The young man was quick on his feet. Quicker than lightning. He ought to be. He had taught Harriet how to cut a purse. He shook his fist under Lady Constance’s chin with one hand. The other efficiently severed the strings of her reticule from her limp grasp.

Quicker than lightning, Harriet thought, although not quicker than she or the duke. They broke into a run at the same instant and intersected when Griffin turned abruptly to impede her progress, throwing her a look of unhidden disgust.

“For the love of God, Harriet. What do you think you are doing? You’re only slowing me down. I’m more than capable of taking care of a little bastard like that.”

“So am I,” she said, rain washing down her neck in cold rivulets.

“You damned fool,” he muttered. “I’ve lost him now because of you. What am I supposed to do?”

She stood before him with the calm acceptance of what could never be changed. “Go back to Lady Constance and comfort her. That was one of my half brothers who stole her bag. I’ll get it back, don’t you worry.”

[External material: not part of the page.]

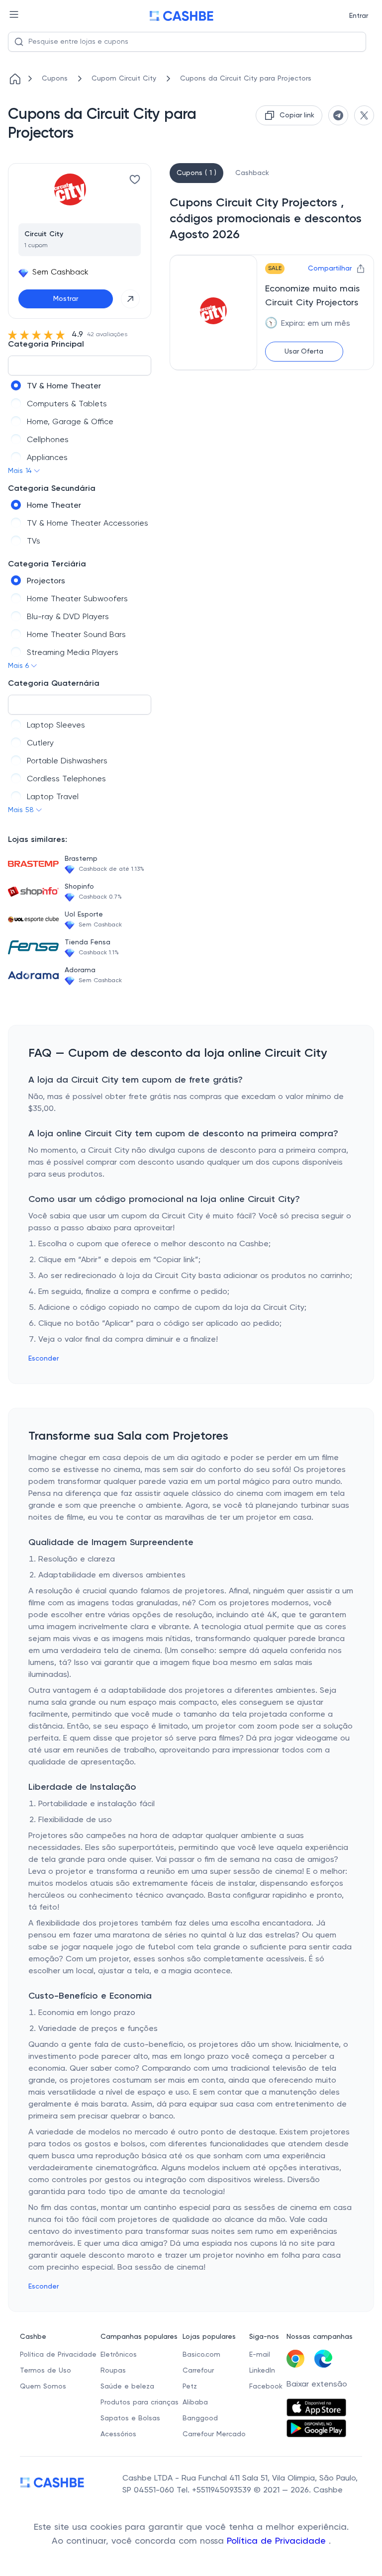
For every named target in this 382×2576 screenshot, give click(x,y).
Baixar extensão (316, 2385)
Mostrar (65, 298)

“Your brother, Harriet?” he said in disbelief.

“You know what I was. Now you know what I could have been. Frightening, isn’t it?”

She walked around him.

“Where the hell do you think you’re going?” he shouted at her.

“I’m going ’ome.” She took off her slippers, one at a time, and tossed them at him over her shoulders. They didn’t match her dress, anyway. “Take care of your family, duke. And yourself. You’re not as bad as everyone thinks.”